Ils rassemblèrent leurs vêtements, les armes et les sacoches et repartirent. Quand le soleil se leva au- dessus de la forêt, ils étaient déjà bien en route vers l'est.
Il leur fallut près de huit jours pour atteindre les premiers villages de Draad. Partout la forêt était dense mais ils ne manquèrent jamais d'eau, de gibier et de fruits, et ils ne risquaient guère de rencontrer des chasseurs ou des guerriers de Trawn. Blade trouva la marche vers Draad aussi agréable qu'une partie de camping, surtout en la comparant à tout ce qui l'avait précédée.
Pendant deux jours, ils grimpèrent de plus en plus haut. Les arbres se clairsemèrent, les insectes bourdonnants disparurent, les nuits devinrent froides et au-delà des cimes, Blade distinguait parfois des montagnes voilées de brume.
- Les monts de Hoga, expliqua Neena. C'est une grande barrière naturelle contre les maraudeurs de Trawn. Avec les clans des montagnards, elle a fait beaucoup pour préserver notre liberté. Mais j'ai bien peur que ce qui était suffisant dans le passé ne le soit plus maintenant.

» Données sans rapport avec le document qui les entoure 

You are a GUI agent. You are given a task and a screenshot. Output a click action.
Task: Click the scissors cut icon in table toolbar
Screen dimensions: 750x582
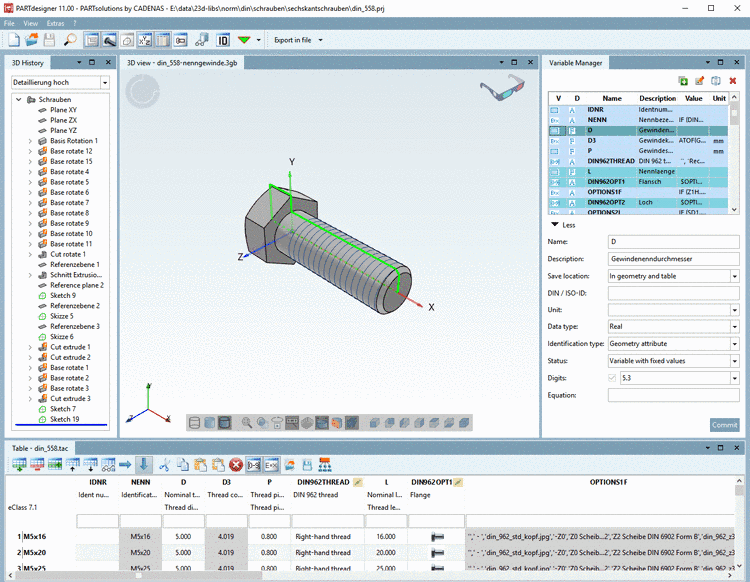point(166,464)
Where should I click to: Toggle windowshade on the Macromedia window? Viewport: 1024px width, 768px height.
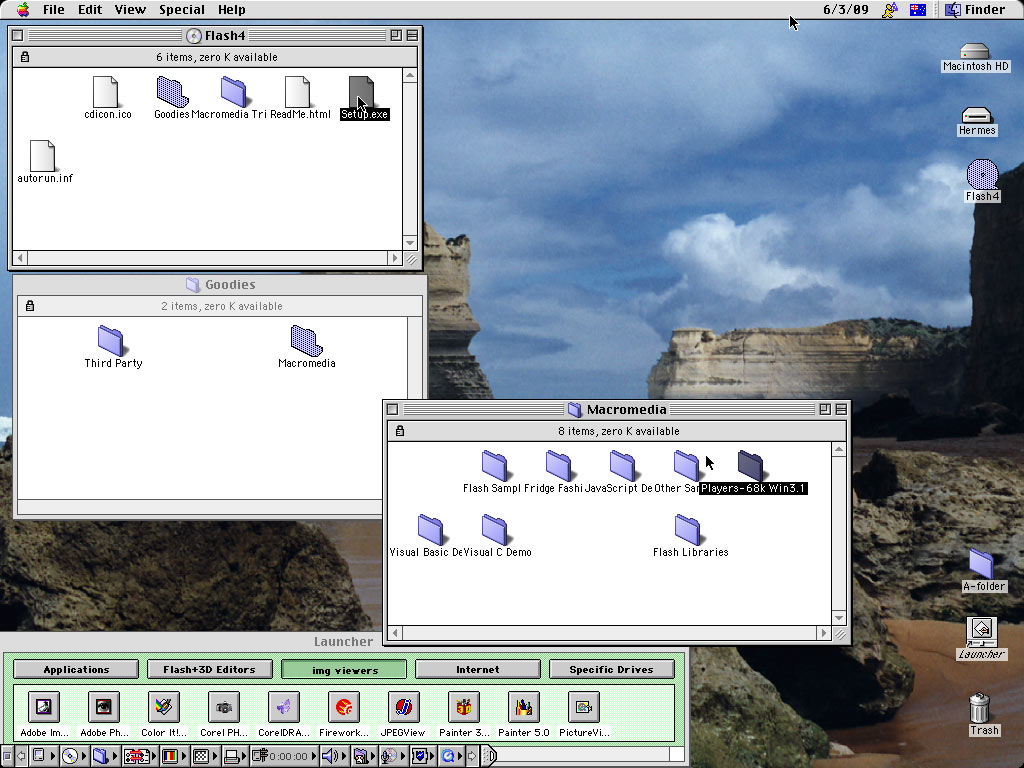(x=841, y=409)
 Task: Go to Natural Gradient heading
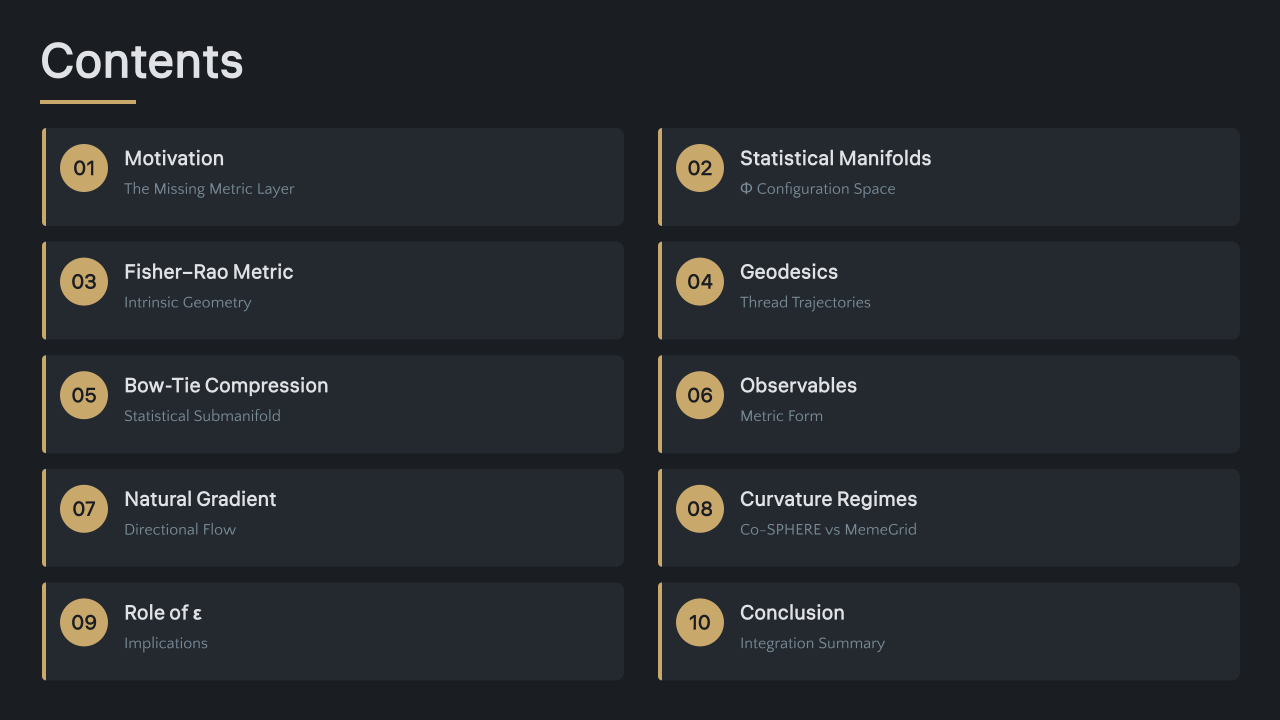click(200, 499)

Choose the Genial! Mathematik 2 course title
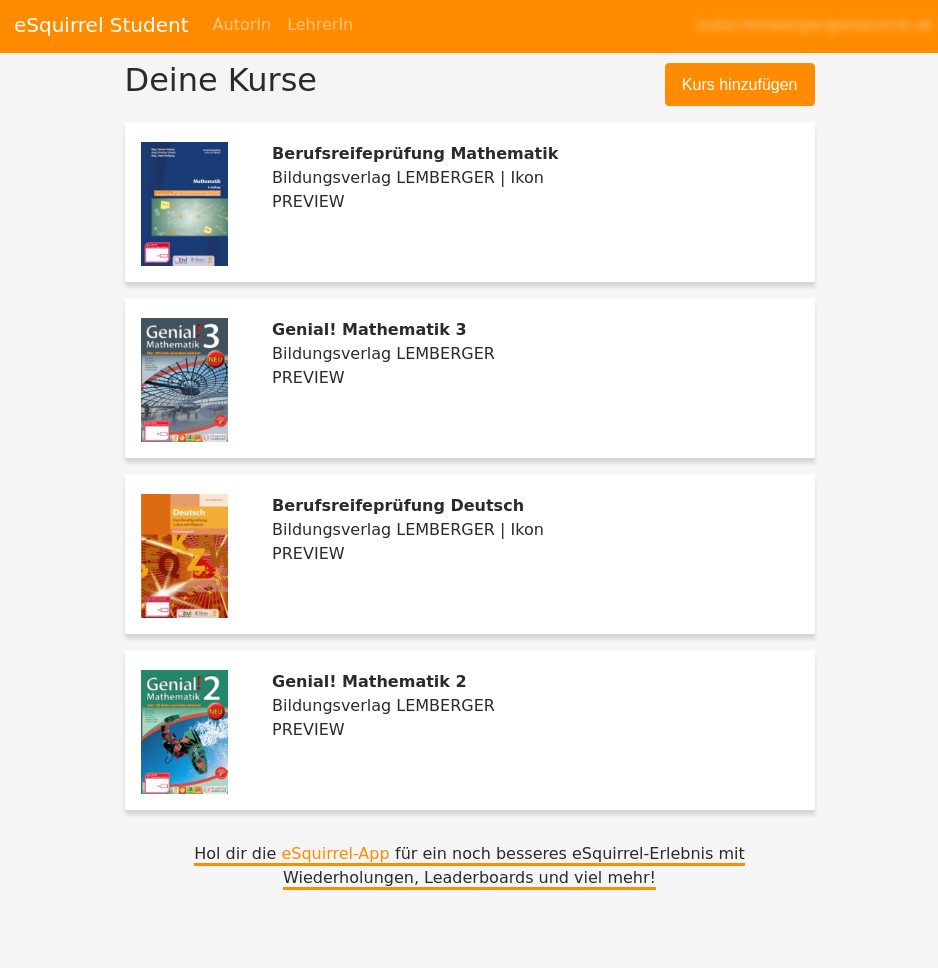click(368, 682)
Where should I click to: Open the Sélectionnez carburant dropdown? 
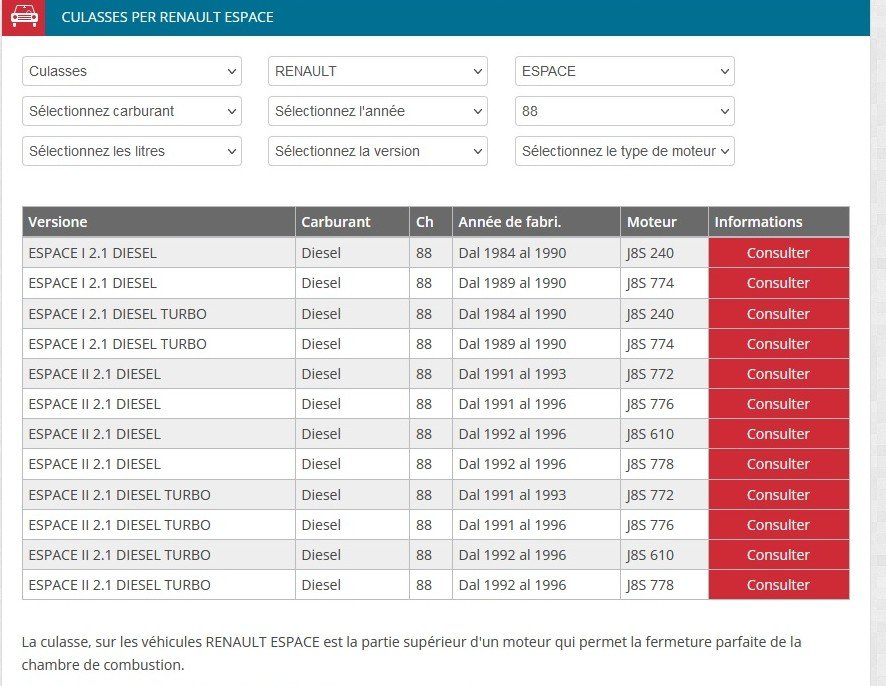tap(131, 111)
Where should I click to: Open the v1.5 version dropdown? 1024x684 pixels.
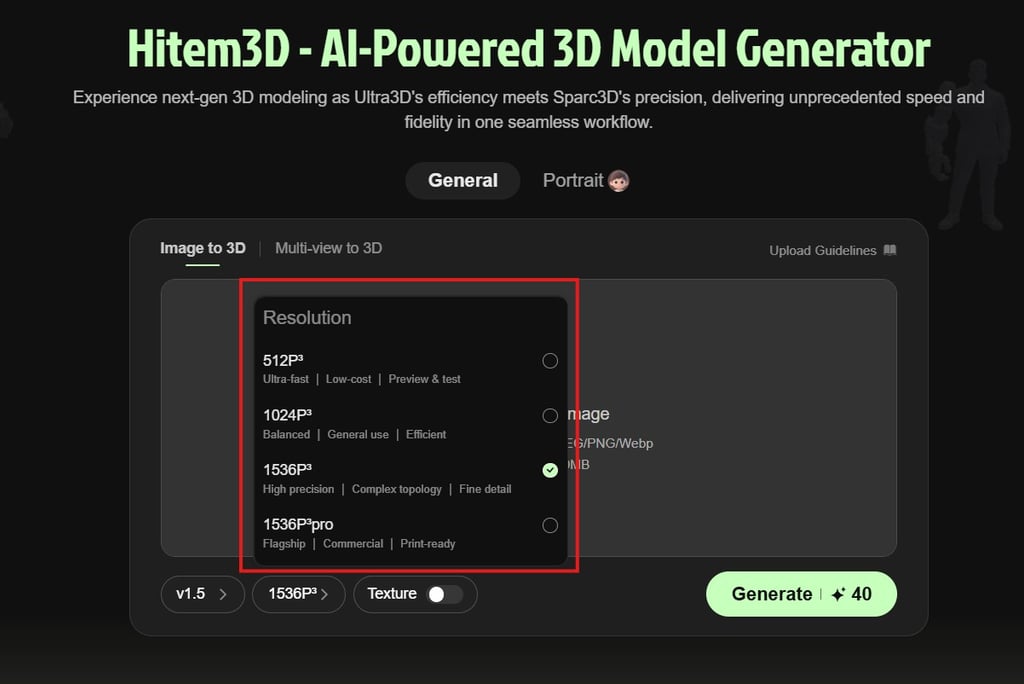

Dans un lieu que Neena appelait la Passe de Mezan, ils rencontrèrent les premiers montagnards. Blade vit tout de suite qu'ils étaient de la même trempe que la princesse. Ils étaient tous grands, minces mais superbement musclés, avec la peau légèrement cuivrée et des cheveux si noirs qu'ils avaient des reflets bleus au soleil. Les femmes comme les hommes portaient des armes, un privilège des clans de la montagne.
- Si dans le reste de Draad les choses étaient faites aussi sagement que chez les montagnards, nous serions beaucoup moins en danger, dit amèrement Neena. Tous ceux qui le peuvent se battent, ils connaissent leur territoire, ils ne perdent pas de temps à intriguer ou à se quereller entre eux.
Blade comprit qu'au-delà des monts de Hoga, tout était différent. Le roi Embor était moins un monarque qu'un arbitre des disputes et des vendettas d'une vingtaine de clans, possédant chacun ses terres et ses villages. Le fait que les guerriers de Trawn et leurs stolofs les surpassaient en nombre, à trois ou quatre contre un, n'avait pas encore réussi à unir les seigneurs féodaux de Draad.
Les clans de la montagne avaient appris la disparition de Neena et la grande douleur de son père. Ils se réjouirent de son retour, assez sobrement, et organisèrent un festin avec de la viande rôtie en abondance, des noix de koba, du poisson des torrents de montagne et une bière amère mais forte.
Neena demanda aux chefs de ne pas envoyer de messagers à son père. Elle tenait à lui faire la surprise.
Mais les clans durent passer outre à ses souhaits. Deux jours plus tard, après avoir franchi les monts de Hoga, Blade et Neena arrivèrent au premier des villages de la plaine. Ce fut là qu'ils rencontrèrent le roi Embor avec toute sa cour, toute sa garde... et tous ses problèmes.